セカンドライフのご相談でとても関心が高いのが、今後の生活基盤となる退職金の受け取り方です。私の周りではちょうど定年を迎える年齢の方たちが多く、よくこの話題が持ち上がります。

退職金の受け取り方は、
①一括で受け取る方法 
②年金として受け取る方法
③一括と年金に分けて受け取る方法
があります。

一般的には一括で受け取る方が、税金や社会保険料を勘案すると有利ではありますが、退職後のライフプランによっては年金で受け取ったり、一括と年金併用も検討したりする必要もあります。

①退職金を一括で受け取る場合

税制上は「退職所得」として扱われ、優遇措置として大きな「退職所得控除」が適用されます。 勤続年数が長いほど有利ですし、退職一時金は翌年の社会保険料の計算対象外です。

課税のベースとなる所得額の計算方法は以下の通りです。

 (退職金-退職所得控除額)×1/2

退職所得控除額は、勤続年数によって異なります。

  • 勤続年数20年以下の場合:40万円×勤続年数(最低80万円)
  • 勤続年数20年以上の場合:800万円+70万円×(勤続年数-20年)

退職金を一括で受け取り、住宅ローンの残債を精算したり、退職金を運用したりすることにより、老後資金を増やすことも可能です。
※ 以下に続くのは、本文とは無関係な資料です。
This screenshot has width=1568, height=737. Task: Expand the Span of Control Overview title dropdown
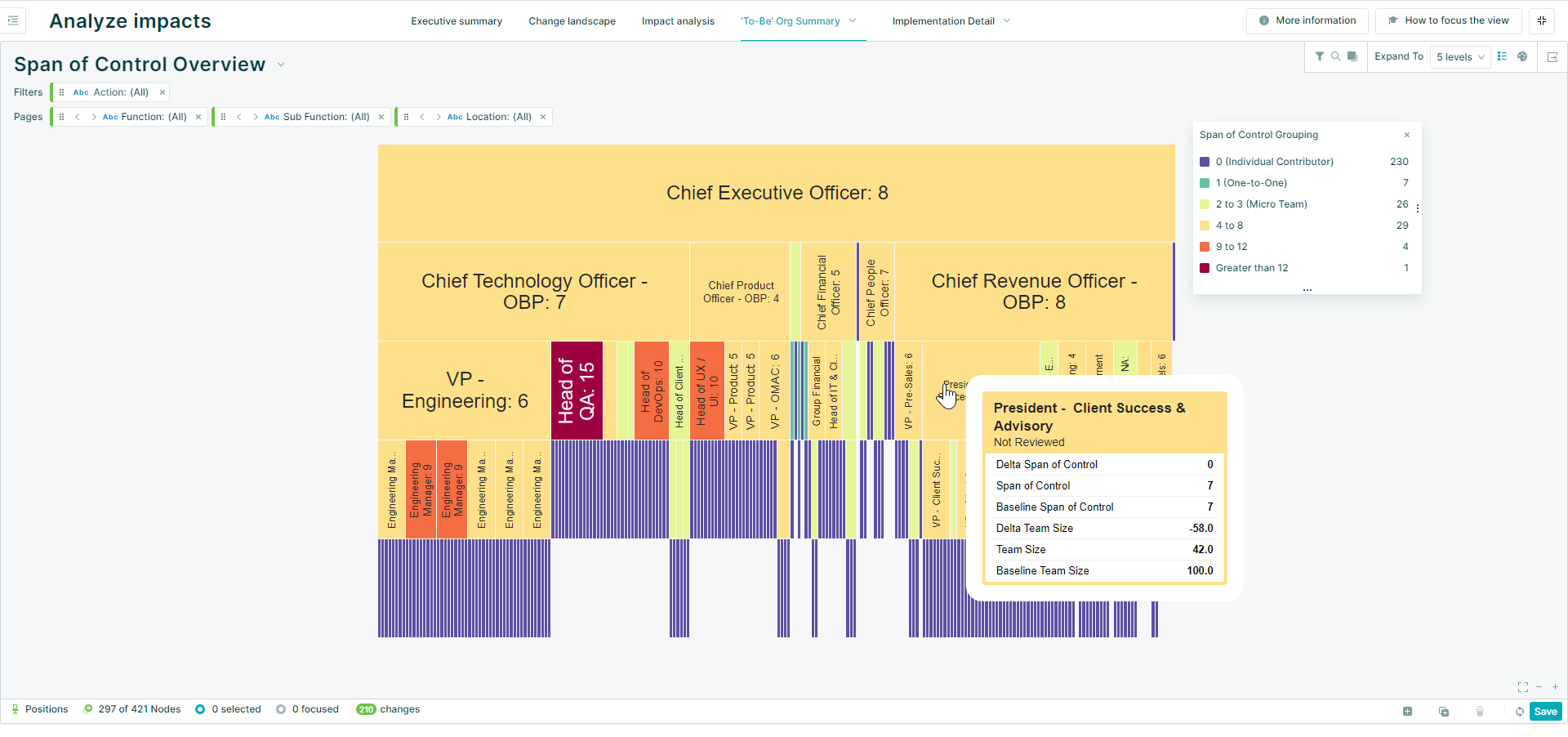[281, 65]
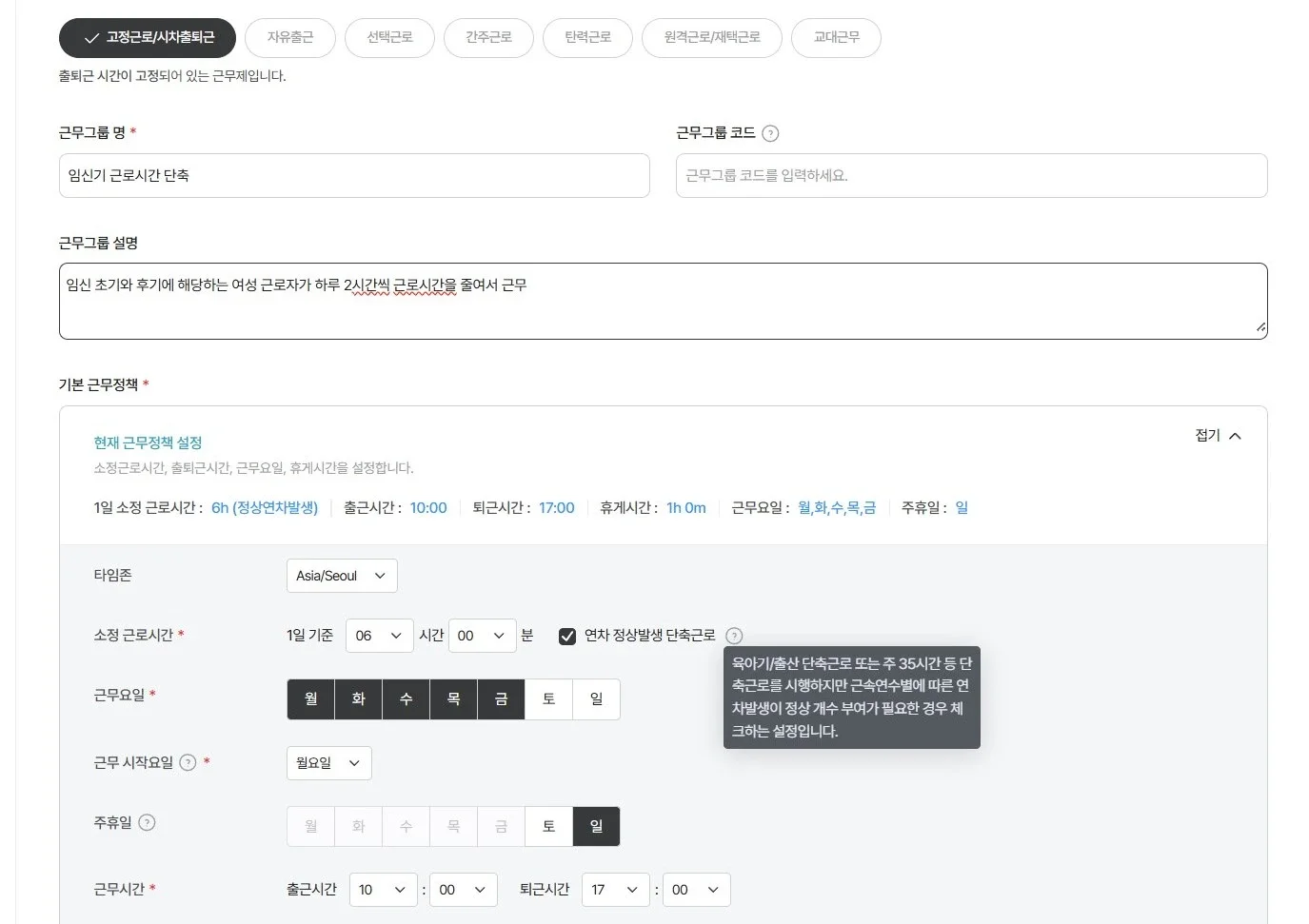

また、一括で受け取る退職所得は、健康保険や厚生年金など社会保険料の算定の基礎となる賃金からも除かれるため、実質的な手取り額が多くなるよう優遇されています。

②退職金を年金として受け取る場合

年金受取の場合は「公的年金等控除」を利用します。国民年金や厚生年金といった公的年金のほか、労働収入や不動産収入などがあれば、それも合算して控除額を計算することになります。控除額の範囲に収まれば税金はかかりませんが、控除額を超えた部分は雑所得として課税されます。

参考:国税庁Webサイト タックスアンサー(よくある税の質問) No.1600 公的年金等の課税関係

https://www.nta.go.jp/taxes/shiraberu/taxanswer/shotoku/1600.htm

年金受け取りのメリットとして、分割して受け取ることで退職金を一度に使い過ぎてしまうリスクを避けられます。また、勤務先が受給期間を通じて一定の利率で運用してくれる場合もあり、運用次第では額面総額が一時金受取を上回ることも期待できます。一括受取後の運用との比較検討の必要があります。

③一括受け取りと年金受け取りを併用する場合

例えば、退職所得控除の上限まで「一時金」で受け取り、超えた金額を「年金」で受け取るようにすれば、税金をうまく抑えられるケースも考えられます。

退職金の額面や家族構成などさまざまな事情により手取り額は変わり、退職時の状況やその後のライフプランによって、最適な受け取り方は人それぞれ違ってきます。かなり細かい計算となりますので社会保険労務士・税理士・FPなどの専門家への相談をお勧めします。